Chrome has a "Memory Saver" feature where it'll unload tabs that are offscreen/hidden which helps quite a bit. Not sure if Firefox has something similar.
No, the reason why browsers use so much RAM is because every tab is it's own process and sandbox. That and lazy handling of content.
Edit: apparently i overestimated the overhead of process & sanbox per tab? So it's more lazy handling, i.e. keeping pictures in RAM instead of pushing them to cache?
Sandboxing does use some RAM, but it was a big win for security. One site can't crash the entire browser or use a security hole to get access to data on other tabs. Still, the majority of the RAM is taken by the site itself. The processes do share some RAM - they're not entirely isolated.
Back in 69 more people were carrying the load of logic in their heads. Its been a double edged sword of progress with more responsibilities offloaded to automation
My desktop with 64gb sat idling with a web browser open:
You got 32gb to play with chump
The NASA computers were among the most advanced computer science of their day. They were built by engineers with cutting edge technology. Chrome is a web browser, an absurd behemoth intended to view everything from a static page from twenty years ago to a dynamically assembled webapp using frameworks even the app's creator doesn't know one tenth of, but still has to import, and the whole thing is built to spy on what you do while you surf for cat pics and pussy pics for the ten trillionth time, feeding google's monopoly.
Not even apples to oranges. Apples to the lump formerly known as the planet Pluto.
so many reasons to ditch chrome and google altogether...
Link to the memory module used: https://airandspace.si.edu/collection-objects/core-memory-module-saturn-v/nasm_A20210580000
It's more impressive when you see this giant block of wires in person.
Isn't it great that we don't have to be so efficient anymore?
I blame WYSIWYG CMSs
People in 1969: What is a browser tab?
You know those paper folders? Yeah imagine that each flap is actually a screen.
You're welcome.
Good thing they didn't need chrome to go to the moon.
You can do math without a computer, it turns out.
Putting shit on the moon is very easy from a maths PoV
That's not why we were able to get Apollo 11 onto the moon using only 8 kilobytes. The real reason is because we used the most batshit sorcery mankind may ever know to eek out every last ounce of usefulness we could muster from those 8 kilobytes.

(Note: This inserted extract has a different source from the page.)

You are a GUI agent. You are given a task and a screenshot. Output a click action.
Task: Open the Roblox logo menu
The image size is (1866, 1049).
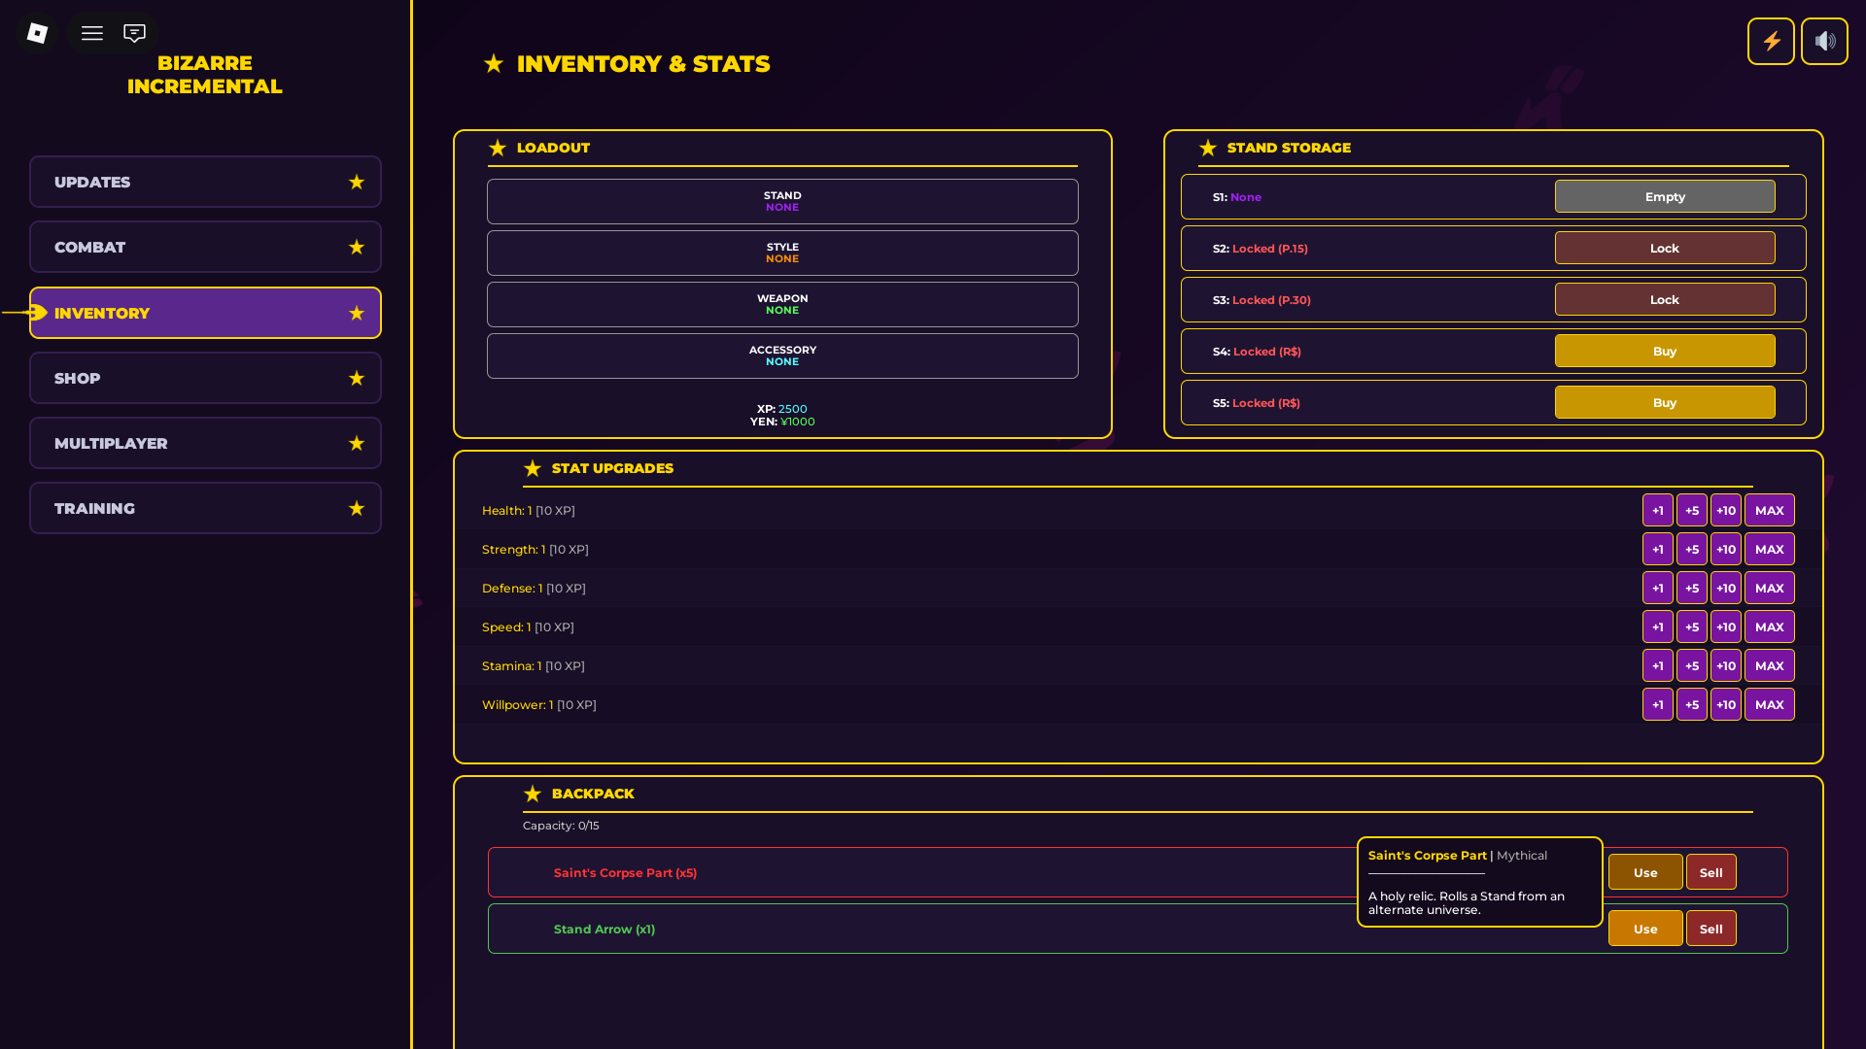(37, 33)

Games were impressive in this way too. Computers and consoles didn't have much CPU power or memory, so they had to squeeze every little bit.
This was still happening even with 5th gen consoles. Crash Bandicoot couldn't fit in the Playstation's memory so they ended up overwriting system memory and memory allocated to features of Sony's standard library they weren't using.
These days, game development is more "boring" in that aspect. Systems are powerful and frameworks like Unreal Engine handle all the core stuff. That's not necessarily a bad thing though - it lets the game developers focus on the game itself.
There was some sorcery involved, yes. But that does not mean it wasn't a fundamentally easy problem. Orbital mechanics are the easiest and cleanest physics around. That's why classical mechanics was so incredibly useful: it's a near perfect predictor for movement in the sky. There ain't no friction no nothing. Just clean positions, gravity, and propulsion.